Хаммершей всегда присутствует в своих картинах, он ходит вокруг своего несуществования в пустых пространствах, где словно бы ничего не происходит, а на деле происходит многое, хотя, в противоположность картинам таких художников, как Эдвард Хоппер, это происходящее не могло бы послужить материалом для традиционного романиста. В его картинах нет действия. И все они без исключения кажутся неумолимыми: из-за бесконечного спокойствия и неподвижности выглядывает нечто неназываемое, возможно, даже угрожающее.
Палитра Хаммершея крайне ограничена и состоит в основном из всевозможных оттенков серого. Он пишет происходящее, в котором ничего не происходит. И это превращает его интерьеры в средоточие гипнотического покоя и меланхолического самоанализа. На этих картинах, к счастью, нет места сюжетам и романам. Он с удовольствием отдыхает на них взглядом, его не смущает, что все они – плод одержимого манией сознания.

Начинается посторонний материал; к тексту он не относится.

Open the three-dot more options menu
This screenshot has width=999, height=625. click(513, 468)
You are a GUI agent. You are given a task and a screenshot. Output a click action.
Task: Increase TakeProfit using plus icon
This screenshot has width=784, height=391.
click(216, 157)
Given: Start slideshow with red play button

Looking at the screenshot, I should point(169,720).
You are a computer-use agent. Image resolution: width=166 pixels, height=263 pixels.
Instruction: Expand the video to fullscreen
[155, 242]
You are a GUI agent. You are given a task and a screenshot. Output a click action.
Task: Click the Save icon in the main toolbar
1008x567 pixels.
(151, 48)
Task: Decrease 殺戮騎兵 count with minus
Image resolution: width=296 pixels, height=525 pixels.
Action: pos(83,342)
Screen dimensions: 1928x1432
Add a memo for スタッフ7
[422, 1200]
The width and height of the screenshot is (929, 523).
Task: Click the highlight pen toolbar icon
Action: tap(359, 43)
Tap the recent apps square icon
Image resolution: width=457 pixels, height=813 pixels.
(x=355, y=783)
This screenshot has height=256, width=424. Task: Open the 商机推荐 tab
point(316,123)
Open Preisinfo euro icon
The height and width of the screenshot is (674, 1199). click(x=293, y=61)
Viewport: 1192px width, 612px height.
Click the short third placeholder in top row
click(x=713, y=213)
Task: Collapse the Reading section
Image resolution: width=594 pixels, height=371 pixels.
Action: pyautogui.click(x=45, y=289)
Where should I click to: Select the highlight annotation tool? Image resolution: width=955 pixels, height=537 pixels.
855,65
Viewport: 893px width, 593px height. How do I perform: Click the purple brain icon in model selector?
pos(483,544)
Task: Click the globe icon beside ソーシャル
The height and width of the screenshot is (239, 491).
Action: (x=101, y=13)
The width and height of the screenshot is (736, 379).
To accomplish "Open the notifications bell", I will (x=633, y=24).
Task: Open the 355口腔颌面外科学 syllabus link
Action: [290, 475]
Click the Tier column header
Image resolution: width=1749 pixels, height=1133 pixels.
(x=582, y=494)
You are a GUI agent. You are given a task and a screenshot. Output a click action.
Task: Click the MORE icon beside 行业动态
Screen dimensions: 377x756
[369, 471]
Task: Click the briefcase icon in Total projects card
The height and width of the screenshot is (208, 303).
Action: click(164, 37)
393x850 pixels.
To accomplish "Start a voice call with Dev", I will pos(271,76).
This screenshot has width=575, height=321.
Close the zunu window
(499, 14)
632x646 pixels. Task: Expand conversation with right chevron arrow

И все же этот художник нравится ему именно потому, что, несмотря на летаргическое затишье его безлюдных пространств, все в нем настойчиво до навязчивости. Хаммершей все время живет в состоянии – и тут можно использовать название, которое в Лондоне дали книге его обожаемого Вока, – «quiet obsession». Кажется, что его вселенная смирного и спокойного человека вращается вокруг сдержанного восхищения.
Рибе всегда нравилось это чеканное выражение – quiet obsession, – изобретение английского переводчика Вока. Он считает, что и у него самого есть навязчивые идеи такого рода. Взять хотя бы его безмятежную страсть к Нью-Йорку. Его спокойную одержимость дублинскими похоронами и прощаниями – радостными или слезливыми, он еще не решил, – с печатной эпохой. Его тихий идефикс снова прожить мгновение в центре мира, пройти путь до середины себя, обрести энтузиазм и не умереть от горя, потеряв почти все.
Особенно завораживает его «Британский музей» – самая странная и маникальная картина из всех, что он видел у Хаммершея. Она написана в почти чересчур серых тонах, на ней густой утренний туман клубится на абсолютно пустынной улице в районе Блумсбери. Как и на многих других полотнах художника, тут нет ни единой живой души. У Хаммершея есть целая серия картин, настойчиво изображающих безлюдные, тонущие в тумане улицы заворожившего его когда-то уголка Лондона.
Риба всего лишь раз побывал в Лондоне – пять лет назад, когда его пригласили на некий издательский конгресс. До тех пор он даже на лондонскую книжную ярмарку не ездил – боялся, что у него разыграется комплекс неполноценности оттого, что он совершенно не владеет английским, – и отправлял вместо себя Гоже. В его первый и пока единственный визит его поселили в маленьком семейном отеле в Блумсбери близ Британского музея, неподалеку от здания таинственного общества Сведенборга. Заседания конгресса проходили в театре Блумсбери, и у него в этой короткой трехдневной поездке почти не было времени, чтобы прогуляться по каким-нибудь другим местам, подальше от отеля и музея. Он ограничился тем, что тщательнейшим образом изучил все окрестные улицы, и с тех пор пребывает в убеждении, что прекрасно знает весь район. Это был его способ овладеть этой зоной. Может быть, поэтому, когда он смотрел фильм «Спайдер», его поразили мрачные улицы Ист-Энда – он не мог смириться с тем простым фактом, что в Лондоне есть места, столь сильно отличающиеся от Блумсбери.